• _EXTRACT PROVIDED_
*-*-*
Leveraging the unique microgravity environment, diverse experiments are conducted across the life sciences. Use these case studies as inspiration to bring your ideas to life in space.
On Earth, density differences cause convection, leading to rapid concentration changes around growing crystals. This disturbs molecular alignment and often results in small or poorly defined crystals.
In microgravity, the absence of convection and sedimentation allows crystals to grow within a stable concentration gradient. This environment enables the formation of larger, high-quality crystals with perfectly ordered molecular structures.
On Earth, cells sense gravity as a mechanical stimulus, influencing their morphology and biological activity. Removing this stimulus in microgravity alters cytoskeletal organization, gene expression, proliferation, and metabolism.
Studying these changes can provide new insights into cellular behavior, disease progression, and aging mechanisms.
In microgravity, cells naturally aggregate into three-dimensional structures without the influence of sedimentation or convection.
This environment enables the formation of tissue-like models that better resemble conditions in the human body and can help improve the understanding of intercellular communication.
Microgravity and radiation accelerate cellular aging and disease progression. This environment enables faster disease modeling and evaluating drug efficacy in shorter timeframes than on Earth.
- Why Space?
Switching from intravenous to subcutaneous injection reduces the burden on patients and healthcare systems. Microgravity crystallization experiments were conducted to obtain high-resolution monoclonal antibody crystals and to better understand their structure.
- Outcome
ISS experiments identified conditions for producing highly uniform crystalline suspensions. These findings were applied to ground-based manufacturing, enabling the development of new subcutaneous formulations.
- Project Overview
Three crystallization experiments were conducted on the ISS to test whether microgravity produces larger and higher-resolution crystals.
The project successfully identified optimal conditions for high-yield particle production and improved suspension properties. These findings were directly applied to Earth-based manufacturing processes.
Reference: NPJ Microgravity. 2019 Dec 2;5:28. doi: 10.1038/s41526-019-0090-3
- Why Space?
Understanding the behavior of microglia, the brain’s immune cells, is essential for studying diseases such as Parkinson’s and Multiple Sclerosis. Since cellular responses are influenced by gravity, microgravity experiments were conducted to examine these effects.
*-*-*
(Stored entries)
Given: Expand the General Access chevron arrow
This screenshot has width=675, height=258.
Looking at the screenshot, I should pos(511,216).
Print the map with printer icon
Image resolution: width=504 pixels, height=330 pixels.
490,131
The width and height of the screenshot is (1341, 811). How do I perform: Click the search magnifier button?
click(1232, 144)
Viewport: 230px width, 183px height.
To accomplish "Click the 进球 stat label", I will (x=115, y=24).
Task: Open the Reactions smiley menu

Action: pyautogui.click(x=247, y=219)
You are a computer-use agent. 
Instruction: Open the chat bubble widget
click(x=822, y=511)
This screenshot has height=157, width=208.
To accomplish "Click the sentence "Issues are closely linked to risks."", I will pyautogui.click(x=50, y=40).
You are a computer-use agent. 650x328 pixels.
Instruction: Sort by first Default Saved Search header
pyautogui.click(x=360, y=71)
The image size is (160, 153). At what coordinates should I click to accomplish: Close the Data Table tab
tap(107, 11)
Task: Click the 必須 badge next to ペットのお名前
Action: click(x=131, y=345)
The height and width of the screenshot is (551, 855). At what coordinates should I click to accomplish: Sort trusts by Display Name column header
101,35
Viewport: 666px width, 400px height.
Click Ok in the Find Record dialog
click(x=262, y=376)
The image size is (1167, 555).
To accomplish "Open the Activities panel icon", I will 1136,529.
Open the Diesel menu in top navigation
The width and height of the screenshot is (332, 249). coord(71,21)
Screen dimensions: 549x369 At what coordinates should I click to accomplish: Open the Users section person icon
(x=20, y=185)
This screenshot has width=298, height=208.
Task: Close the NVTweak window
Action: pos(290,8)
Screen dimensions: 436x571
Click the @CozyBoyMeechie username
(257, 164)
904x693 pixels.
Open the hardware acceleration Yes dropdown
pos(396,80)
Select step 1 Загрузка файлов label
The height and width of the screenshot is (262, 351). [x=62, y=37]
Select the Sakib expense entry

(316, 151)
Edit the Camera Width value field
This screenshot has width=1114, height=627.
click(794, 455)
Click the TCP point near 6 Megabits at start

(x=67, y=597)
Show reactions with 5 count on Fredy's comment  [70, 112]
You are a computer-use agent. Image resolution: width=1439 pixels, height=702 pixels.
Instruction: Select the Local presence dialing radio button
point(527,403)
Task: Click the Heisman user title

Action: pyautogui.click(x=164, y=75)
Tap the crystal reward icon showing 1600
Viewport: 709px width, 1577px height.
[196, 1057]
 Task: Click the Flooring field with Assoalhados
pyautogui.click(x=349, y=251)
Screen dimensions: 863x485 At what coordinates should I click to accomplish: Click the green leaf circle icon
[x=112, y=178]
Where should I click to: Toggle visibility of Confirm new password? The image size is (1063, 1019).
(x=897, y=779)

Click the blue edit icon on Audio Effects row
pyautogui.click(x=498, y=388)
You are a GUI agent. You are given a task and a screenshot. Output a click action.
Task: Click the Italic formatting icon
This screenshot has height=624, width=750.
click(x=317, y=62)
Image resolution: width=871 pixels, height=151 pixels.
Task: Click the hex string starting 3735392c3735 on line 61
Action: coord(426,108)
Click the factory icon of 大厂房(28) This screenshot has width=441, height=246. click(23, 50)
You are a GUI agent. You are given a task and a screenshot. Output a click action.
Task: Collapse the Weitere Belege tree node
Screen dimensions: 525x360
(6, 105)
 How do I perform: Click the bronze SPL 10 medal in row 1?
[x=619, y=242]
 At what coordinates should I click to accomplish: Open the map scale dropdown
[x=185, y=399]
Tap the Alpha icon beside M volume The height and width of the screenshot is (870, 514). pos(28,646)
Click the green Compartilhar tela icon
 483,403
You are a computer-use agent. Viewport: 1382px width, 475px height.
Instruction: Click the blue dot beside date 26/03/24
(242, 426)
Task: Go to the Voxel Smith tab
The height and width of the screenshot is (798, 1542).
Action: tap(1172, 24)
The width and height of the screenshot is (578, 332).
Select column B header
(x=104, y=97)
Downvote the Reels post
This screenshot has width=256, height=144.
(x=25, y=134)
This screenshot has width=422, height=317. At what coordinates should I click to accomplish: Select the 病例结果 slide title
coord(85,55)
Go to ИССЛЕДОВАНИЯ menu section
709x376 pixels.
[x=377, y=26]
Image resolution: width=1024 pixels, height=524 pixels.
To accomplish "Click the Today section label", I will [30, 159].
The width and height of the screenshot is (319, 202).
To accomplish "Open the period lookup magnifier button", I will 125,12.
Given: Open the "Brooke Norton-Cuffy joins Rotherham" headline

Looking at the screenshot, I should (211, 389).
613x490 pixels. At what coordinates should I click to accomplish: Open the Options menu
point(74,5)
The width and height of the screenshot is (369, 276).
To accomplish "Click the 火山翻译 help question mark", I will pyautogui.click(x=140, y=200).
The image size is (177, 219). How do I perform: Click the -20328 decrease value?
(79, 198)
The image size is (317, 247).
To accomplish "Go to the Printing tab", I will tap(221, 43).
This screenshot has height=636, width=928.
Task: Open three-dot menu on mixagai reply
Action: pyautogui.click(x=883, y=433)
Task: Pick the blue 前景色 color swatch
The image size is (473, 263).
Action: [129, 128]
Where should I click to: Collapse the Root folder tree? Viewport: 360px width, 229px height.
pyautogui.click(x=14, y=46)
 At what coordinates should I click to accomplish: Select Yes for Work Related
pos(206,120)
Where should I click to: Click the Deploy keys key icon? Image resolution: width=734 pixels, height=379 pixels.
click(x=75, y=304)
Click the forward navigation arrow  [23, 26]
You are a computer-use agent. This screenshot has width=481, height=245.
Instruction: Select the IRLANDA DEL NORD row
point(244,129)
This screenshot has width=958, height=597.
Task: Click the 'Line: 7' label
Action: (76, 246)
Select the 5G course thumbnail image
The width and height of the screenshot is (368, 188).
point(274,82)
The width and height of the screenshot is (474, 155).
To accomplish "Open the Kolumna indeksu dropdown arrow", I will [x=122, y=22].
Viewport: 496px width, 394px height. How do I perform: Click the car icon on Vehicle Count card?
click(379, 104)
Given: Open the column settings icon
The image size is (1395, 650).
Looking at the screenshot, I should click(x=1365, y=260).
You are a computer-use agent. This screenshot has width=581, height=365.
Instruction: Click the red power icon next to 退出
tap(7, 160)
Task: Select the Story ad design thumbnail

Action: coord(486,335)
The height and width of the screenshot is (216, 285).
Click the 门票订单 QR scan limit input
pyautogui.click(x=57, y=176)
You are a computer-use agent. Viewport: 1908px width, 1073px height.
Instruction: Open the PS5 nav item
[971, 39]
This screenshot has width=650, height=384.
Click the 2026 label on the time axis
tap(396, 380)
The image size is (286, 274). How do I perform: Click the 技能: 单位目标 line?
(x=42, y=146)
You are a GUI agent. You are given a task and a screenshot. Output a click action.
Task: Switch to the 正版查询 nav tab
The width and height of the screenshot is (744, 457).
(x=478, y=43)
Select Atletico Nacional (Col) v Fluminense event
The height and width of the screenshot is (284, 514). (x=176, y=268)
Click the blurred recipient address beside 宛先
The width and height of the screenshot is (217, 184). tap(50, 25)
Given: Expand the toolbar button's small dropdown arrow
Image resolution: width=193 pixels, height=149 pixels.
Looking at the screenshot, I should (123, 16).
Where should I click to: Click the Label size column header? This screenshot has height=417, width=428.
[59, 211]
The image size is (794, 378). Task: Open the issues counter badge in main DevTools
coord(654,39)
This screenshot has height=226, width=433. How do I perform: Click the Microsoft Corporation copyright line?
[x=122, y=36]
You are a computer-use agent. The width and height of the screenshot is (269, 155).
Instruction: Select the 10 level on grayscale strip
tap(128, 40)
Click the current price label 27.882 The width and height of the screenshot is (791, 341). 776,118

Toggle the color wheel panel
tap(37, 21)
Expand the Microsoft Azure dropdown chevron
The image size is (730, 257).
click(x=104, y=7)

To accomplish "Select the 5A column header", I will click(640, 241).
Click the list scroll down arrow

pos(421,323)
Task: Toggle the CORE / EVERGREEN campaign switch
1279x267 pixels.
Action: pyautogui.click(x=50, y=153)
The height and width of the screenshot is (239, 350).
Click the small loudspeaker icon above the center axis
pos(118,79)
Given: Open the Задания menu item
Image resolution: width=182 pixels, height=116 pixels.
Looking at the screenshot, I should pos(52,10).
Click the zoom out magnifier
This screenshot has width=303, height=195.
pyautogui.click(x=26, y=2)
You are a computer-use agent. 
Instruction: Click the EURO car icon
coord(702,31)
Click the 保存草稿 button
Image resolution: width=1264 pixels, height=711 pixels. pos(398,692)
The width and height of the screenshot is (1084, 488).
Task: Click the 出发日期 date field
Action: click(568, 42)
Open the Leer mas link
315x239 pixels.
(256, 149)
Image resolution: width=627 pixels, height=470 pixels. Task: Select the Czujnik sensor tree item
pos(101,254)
*-*-*
• _PROBLEMS AND TASKS_
• A. Quote the stretch of the microgravity research page from "Switching from intravenous" through "and higher-resolution crystals.".
• B. Extend the microgravity research page, starting right after its last sentence.

• _TASK-BY-TASK OUTPUTS_
• A.
Switching from intravenous to subcutaneous injection reduces the burden on patients and healthcare systems. Microgravity crystallization experiments were conducted to obtain high-resolution monoclonal antibody crystals and to better understand their structure.
- Outcome
ISS experiments identified conditions for producing highly uniform crystalline suspensions. These findings were applied to ground-based manufacturing, enabling the development of new subcutaneous formulations.
- Project Overview
Three crystallization experiments were conducted on the ISS to test whether microgravity produces larger and higher-resolution crystals.

• B.
- Outcome
Organoids cultured in space showed decreased expression of proliferation-related genes and increased expression of maturation-related genes, suggesting accelerated cellular maturation.
- Project Overview
Building on research suggesting that microgravity impacts vestibular and cognitive functions, this project investigated the direct effects of weightlessness on neurons.
Organoids derived from patient-specific iPS cells were launched to the ISS for a 30-day long-term culture. The space-grown organoids showed a decrease in neural differentiation markers and an increase in maturation markers. The experiment demonstrated that microgravity has the potential to accelerate the maturation of neural progenitor cells.
Reference: Stem Cells Translational Medicine, Volume 13, Issue 12, December 2024, Pages 1186–1197
- Why Space?
To understand how cancer cells form and grow, it is important to observe them in three-dimensional structures that mimic the human body. In microgravity, cells naturally aggregate while floating, allowing for easier 3D cultivation. This advantage led researchers to choose space for uncovering the pathways involved in cancer progression.
- Outcome
Analysis of cancer cells cultured on the ISS led to the discovery of intracellular environmental factors and proteins critical to cancer growth. Based on these findings, a small-molecule therapeutic was developed, and R&D is currently advancing toward clinical application.
- Project Overview
Breast and prostate cancer cells were launched to the ISS for a one-week orbital culture. The experiment identified key intracellular factors and regulatory proteins, confirming their vital roles in cancer cell survival, metastasis, and drug resistance. These insights have been directly applied to the development of new cancer treatments, with research now focused on bringing these therapies to clinical use.
Reference: Oncogene 44, 494–512 (2025)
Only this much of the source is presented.